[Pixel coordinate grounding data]
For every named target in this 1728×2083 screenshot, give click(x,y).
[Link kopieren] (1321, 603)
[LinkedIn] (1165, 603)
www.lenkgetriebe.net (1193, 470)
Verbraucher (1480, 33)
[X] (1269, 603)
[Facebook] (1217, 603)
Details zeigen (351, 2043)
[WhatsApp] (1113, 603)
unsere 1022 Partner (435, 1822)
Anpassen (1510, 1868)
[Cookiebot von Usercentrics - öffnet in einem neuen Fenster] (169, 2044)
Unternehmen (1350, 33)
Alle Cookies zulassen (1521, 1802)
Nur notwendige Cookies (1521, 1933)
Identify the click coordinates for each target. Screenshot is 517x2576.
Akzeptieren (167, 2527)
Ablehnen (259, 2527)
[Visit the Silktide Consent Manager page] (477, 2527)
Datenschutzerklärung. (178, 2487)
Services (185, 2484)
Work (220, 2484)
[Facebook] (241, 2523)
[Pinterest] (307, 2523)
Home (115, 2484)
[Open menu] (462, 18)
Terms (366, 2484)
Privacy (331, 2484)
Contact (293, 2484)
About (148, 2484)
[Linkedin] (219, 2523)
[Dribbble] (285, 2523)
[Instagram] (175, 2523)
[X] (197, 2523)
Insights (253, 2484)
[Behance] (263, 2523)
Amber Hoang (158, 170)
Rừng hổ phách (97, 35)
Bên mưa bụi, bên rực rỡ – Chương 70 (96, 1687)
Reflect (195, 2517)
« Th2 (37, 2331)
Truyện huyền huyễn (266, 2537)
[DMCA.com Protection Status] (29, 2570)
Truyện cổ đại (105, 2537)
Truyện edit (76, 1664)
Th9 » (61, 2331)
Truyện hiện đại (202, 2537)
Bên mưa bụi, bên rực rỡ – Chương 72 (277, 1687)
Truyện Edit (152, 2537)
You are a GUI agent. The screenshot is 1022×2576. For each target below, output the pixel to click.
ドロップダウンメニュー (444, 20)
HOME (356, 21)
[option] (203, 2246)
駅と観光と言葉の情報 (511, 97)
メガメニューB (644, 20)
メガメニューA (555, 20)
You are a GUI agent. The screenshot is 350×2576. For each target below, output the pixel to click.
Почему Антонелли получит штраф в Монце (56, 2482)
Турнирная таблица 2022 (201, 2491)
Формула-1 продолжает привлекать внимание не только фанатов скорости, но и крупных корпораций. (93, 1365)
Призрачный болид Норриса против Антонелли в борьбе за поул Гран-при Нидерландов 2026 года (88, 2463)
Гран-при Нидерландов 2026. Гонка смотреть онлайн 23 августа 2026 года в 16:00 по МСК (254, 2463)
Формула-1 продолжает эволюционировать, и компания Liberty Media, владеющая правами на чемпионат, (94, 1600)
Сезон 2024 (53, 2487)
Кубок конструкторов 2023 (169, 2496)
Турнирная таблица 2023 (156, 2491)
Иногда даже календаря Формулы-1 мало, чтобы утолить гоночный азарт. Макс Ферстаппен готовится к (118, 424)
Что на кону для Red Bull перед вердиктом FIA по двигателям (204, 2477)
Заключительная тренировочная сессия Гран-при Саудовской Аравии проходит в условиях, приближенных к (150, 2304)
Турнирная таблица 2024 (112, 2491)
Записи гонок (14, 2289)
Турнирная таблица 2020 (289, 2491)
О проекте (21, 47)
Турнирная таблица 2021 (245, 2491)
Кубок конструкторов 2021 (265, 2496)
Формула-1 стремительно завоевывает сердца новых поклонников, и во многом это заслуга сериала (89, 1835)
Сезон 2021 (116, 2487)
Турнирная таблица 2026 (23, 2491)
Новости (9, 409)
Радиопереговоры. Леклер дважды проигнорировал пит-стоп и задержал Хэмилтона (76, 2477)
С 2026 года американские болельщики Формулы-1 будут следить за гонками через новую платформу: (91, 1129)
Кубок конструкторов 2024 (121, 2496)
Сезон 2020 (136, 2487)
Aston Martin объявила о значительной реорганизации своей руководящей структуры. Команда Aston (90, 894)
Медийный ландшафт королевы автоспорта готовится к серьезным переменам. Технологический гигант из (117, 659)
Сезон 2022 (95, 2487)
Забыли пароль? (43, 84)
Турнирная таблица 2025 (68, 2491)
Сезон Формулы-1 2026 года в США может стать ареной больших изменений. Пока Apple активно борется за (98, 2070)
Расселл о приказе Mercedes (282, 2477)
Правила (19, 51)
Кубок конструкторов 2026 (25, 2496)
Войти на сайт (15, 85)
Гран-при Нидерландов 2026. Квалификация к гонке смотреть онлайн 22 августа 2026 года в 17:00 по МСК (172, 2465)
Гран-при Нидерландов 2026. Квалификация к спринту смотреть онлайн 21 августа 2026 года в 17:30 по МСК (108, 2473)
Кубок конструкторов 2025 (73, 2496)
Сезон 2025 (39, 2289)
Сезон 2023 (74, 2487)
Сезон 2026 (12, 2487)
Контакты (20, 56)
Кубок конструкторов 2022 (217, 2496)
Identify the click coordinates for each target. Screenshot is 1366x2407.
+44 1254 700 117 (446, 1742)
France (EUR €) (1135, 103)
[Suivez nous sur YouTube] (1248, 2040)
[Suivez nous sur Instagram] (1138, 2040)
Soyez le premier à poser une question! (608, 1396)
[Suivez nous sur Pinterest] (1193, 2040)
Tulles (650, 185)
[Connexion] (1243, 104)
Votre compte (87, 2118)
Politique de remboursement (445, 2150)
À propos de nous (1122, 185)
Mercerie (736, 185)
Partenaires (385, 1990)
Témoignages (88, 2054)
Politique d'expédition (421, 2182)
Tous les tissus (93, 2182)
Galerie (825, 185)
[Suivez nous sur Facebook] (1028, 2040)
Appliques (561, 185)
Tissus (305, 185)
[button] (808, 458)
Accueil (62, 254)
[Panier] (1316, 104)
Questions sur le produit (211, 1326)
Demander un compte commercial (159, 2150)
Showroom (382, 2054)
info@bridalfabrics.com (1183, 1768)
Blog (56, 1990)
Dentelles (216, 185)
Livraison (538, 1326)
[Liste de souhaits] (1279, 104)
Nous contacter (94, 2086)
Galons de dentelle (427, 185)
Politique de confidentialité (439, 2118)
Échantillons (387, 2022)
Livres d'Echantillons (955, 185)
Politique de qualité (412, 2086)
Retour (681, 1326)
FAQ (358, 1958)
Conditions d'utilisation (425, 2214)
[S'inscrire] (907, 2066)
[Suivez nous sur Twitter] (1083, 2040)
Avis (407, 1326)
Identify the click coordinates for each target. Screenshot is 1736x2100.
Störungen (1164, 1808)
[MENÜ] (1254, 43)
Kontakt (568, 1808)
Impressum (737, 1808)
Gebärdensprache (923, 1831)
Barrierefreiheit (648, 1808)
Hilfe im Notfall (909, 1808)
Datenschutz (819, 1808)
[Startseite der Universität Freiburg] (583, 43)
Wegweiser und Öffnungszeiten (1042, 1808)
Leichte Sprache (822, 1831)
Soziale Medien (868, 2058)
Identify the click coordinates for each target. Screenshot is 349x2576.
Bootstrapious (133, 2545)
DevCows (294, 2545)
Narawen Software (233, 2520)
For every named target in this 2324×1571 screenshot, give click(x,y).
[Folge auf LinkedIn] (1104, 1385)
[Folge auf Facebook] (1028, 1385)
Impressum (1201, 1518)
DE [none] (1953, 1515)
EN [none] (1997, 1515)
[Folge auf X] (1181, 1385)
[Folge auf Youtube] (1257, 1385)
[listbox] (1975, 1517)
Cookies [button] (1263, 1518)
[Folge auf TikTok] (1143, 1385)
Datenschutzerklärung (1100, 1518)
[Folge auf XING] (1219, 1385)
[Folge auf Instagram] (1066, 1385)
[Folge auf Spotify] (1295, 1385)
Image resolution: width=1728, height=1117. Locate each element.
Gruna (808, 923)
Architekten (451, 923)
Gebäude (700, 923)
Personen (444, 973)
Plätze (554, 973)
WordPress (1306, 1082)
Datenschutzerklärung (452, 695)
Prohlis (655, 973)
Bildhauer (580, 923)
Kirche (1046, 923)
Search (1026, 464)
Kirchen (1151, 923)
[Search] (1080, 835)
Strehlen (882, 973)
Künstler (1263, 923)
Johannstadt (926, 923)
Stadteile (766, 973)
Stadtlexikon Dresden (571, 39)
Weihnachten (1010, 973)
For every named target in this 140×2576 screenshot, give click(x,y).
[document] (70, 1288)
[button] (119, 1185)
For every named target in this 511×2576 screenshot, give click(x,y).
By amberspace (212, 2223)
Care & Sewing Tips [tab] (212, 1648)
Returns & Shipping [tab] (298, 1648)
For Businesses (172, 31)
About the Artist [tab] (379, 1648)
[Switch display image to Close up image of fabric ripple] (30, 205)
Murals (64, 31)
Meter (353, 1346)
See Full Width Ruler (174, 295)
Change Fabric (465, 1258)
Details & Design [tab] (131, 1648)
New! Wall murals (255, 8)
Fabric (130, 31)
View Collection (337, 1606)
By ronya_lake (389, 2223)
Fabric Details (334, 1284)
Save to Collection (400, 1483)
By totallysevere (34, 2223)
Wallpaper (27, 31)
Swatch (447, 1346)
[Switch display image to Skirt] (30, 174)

:: What is being asked ::
The required reply is the count of lines in the entries above where the string "Suivez" appears, and nothing more.

:: Worked solution ::
5